How to go about creating a YAML transformer

On one of our projects we use YAMLs to store configs, but we want to update the config structure. To retain some backwards compatibility we wish to create a transformer that would convert v1 config to a v2 config.

We use the from_yaml method to store the YAML data in a class, this is true for both v1 and v2. Unfortunately due to various circumstances it is not possible to do a class-to-class transformation and we need to do something like this:

  1. Load v1 config into v1 class using from_yaml.
  2. Traverse the nested class to create a new temporary Hash-like* object.
  3. Serialize the Hash-like object to String/file.
  4. The String/file gets parsed by v2 config class.

* Hash-like object because I am unsure what the best temporary data structure is. Additionally the Hash-like object should allow for arbitrary amount of nesting, so it needs to be some recursive type.
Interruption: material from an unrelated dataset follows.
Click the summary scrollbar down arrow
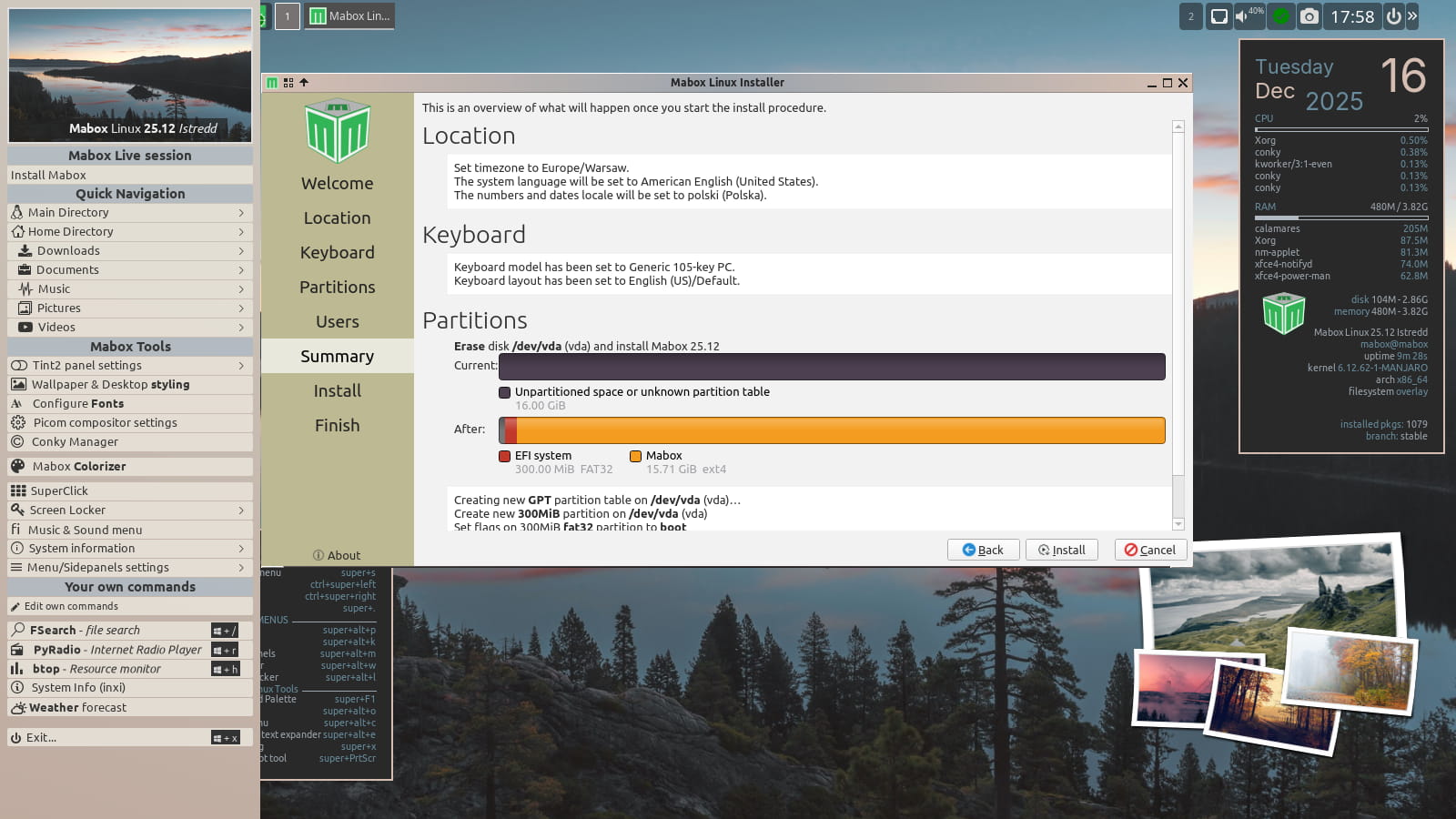Viewport: 1456px width, 819px height. pyautogui.click(x=1178, y=524)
And obviously we want as generic a solution as possible.

What I have:

  1. Function that allows for traversal of nested class based on a list of keys.
      def traverse_param(*params : Symbol)
        traverse_param(params.to_a)
      end
    
      def traverse_param(params : Array(Symbol))
        some_code
        returns value at the end of key chain
      end
  1. Transformation rules, these are in this format:
@rules = [] of NamedTuple(old_key: Array(Symbol), new_key: Array(Symbol))

...
{old_key: [:white_list_container_names], new_key: [:common_parameters, :white_list_container_names]},
{old_key: [:docker_insecure_registries], new_key: [:common_parameters, :docker_insecure_registries]},
{old_key: [:image_registry_fqdns], new_key: [:common_parameters, :image_registry_fqdns]},
...
  1. A recursive type, I know that recursive aliases are not looked upon fondly, but I thought that it could work.
alias NestedHash = Hash(String, String | Array(String) | Hash(String, NestedHash))
@new_config : NestedHash
  1. A transformation function, since its not too long I will post it in its entirety:
      def transform
        @transformation_rules.each do |rule|
          old_key = rule[:old_key]
          new_key = rule[:new_key]
    
          value = @old_config.traverse_param(old_key)
          unless value.nil?
            insert_into_new_config(new_key, value.as(String | Array(String)))
          end
        end
      end

      private def insert_into_new_config(new_key : Array(Symbol), value : (String | Array(String)))
        # Start at the top level of @new_config
        current_level = @new_config

        new_key.each_with_index do |key, index|
          key_string = key.to_s

          if index == new_key.size - 1
            current_level[key_string] = value
          else
            current_level[key_string] = {} of String => Hash(String, NestedHash)
            current_level = current_level[key_string]
          end
        end
      end

Issues:
I should preface this with the fact that the insert_new_config function does cause the compiler to throw an exception:

crystal version
Crystal 1.6.2 [879691b2e] (2022-11-03)

LLVM: 13.0.1
Default target: x86_64-unknown-linux-gnu
crystal build src/cnf-testsuite.cr
current_branch during compile: "config_transformer"
current_tag during compile: 
Invalid memory access (signal 11) at address 0x7fff76e89fe8
[0xeb6876] ???
[0xeb683d] ???
[0x3753238] ???

The transformation rules, traversal function and their combined use in the transform function does work on its own (that is without insert_new_config).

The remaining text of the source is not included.